WORK REQUIRED
Reproduce everything from the start of the records down to the line containing "pyautogui.click(x=176, y=19)", with both ends included.

EXERCISE MATERIAL
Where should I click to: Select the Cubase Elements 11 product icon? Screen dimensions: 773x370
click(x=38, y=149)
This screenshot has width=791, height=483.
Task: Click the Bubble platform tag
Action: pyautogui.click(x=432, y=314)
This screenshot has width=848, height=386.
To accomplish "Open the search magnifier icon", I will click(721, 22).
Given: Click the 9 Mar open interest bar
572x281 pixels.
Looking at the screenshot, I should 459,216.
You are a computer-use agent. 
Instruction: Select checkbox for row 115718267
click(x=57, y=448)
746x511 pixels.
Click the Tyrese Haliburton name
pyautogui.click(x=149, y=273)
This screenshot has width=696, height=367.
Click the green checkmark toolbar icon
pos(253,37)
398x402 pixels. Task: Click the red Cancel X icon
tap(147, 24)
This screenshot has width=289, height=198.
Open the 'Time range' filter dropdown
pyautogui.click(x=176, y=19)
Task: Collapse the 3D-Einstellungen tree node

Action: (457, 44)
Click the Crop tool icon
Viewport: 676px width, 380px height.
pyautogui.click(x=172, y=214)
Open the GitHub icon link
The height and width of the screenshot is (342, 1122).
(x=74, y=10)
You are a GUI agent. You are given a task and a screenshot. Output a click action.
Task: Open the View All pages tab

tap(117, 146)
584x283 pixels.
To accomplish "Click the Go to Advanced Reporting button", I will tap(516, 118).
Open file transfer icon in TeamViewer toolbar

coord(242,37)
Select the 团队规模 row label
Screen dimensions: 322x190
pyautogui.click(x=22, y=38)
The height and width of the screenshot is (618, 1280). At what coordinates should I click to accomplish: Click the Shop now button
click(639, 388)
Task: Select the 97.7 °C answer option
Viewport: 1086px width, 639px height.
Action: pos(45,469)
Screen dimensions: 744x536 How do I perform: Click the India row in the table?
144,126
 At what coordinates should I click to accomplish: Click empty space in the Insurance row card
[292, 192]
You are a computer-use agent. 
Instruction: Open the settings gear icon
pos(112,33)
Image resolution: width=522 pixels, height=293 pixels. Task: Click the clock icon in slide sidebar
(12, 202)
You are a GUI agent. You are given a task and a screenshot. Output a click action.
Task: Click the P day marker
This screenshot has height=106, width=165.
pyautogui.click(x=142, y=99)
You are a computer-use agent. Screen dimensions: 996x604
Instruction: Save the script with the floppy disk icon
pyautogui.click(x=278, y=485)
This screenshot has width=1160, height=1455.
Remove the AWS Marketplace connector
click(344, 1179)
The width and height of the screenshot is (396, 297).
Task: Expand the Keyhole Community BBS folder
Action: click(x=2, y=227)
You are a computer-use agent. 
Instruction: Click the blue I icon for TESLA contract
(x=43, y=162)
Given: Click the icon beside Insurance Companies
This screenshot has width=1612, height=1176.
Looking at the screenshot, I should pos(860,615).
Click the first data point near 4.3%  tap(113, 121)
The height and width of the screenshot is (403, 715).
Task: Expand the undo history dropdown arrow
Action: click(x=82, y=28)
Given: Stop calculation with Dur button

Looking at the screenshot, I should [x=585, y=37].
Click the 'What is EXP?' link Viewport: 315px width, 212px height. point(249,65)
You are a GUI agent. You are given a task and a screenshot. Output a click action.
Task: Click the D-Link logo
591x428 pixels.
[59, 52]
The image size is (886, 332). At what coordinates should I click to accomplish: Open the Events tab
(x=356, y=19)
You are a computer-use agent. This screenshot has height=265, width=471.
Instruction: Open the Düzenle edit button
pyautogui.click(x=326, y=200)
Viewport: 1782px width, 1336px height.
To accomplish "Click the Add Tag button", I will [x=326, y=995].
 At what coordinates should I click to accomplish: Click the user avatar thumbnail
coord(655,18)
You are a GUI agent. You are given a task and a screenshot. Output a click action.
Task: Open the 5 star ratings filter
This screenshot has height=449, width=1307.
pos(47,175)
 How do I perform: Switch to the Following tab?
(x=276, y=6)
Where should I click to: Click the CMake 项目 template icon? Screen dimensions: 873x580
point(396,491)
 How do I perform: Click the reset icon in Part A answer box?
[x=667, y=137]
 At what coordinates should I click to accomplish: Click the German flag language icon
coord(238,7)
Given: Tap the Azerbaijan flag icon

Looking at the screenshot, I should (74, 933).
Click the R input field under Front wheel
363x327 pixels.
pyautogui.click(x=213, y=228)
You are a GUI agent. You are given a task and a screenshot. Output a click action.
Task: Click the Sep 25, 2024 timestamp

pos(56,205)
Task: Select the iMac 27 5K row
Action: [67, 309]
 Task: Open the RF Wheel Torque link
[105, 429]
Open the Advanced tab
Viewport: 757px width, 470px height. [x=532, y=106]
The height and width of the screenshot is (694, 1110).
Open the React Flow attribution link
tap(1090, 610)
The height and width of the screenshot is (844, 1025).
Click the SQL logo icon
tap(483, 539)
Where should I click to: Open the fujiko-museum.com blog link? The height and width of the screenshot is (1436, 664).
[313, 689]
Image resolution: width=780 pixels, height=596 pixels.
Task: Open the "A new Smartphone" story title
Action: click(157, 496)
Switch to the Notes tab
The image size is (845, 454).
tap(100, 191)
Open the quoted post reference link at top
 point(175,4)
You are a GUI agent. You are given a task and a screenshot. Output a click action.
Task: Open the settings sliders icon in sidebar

RESPONSE TO THE TASK
Where should I click to: Select the Cubase Elements 11 product icon? Screen dimensions: 773x370
click(x=38, y=149)
This screenshot has width=791, height=483.
Task: Click the Bubble platform tag
Action: pyautogui.click(x=432, y=314)
This screenshot has width=848, height=386.
To accomplish "Open the search magnifier icon", I will click(721, 22).
Given: Click the 9 Mar open interest bar
572x281 pixels.
Looking at the screenshot, I should 459,216.
You are a computer-use agent. 
Instruction: Select checkbox for row 115718267
click(x=57, y=448)
746x511 pixels.
Click the Tyrese Haliburton name
pyautogui.click(x=149, y=273)
This screenshot has width=696, height=367.
Click the green checkmark toolbar icon
pos(253,37)
398x402 pixels. Task: Click the red Cancel X icon
tap(147, 24)
This screenshot has width=289, height=198.
Open the 'Time range' filter dropdown
pyautogui.click(x=176, y=19)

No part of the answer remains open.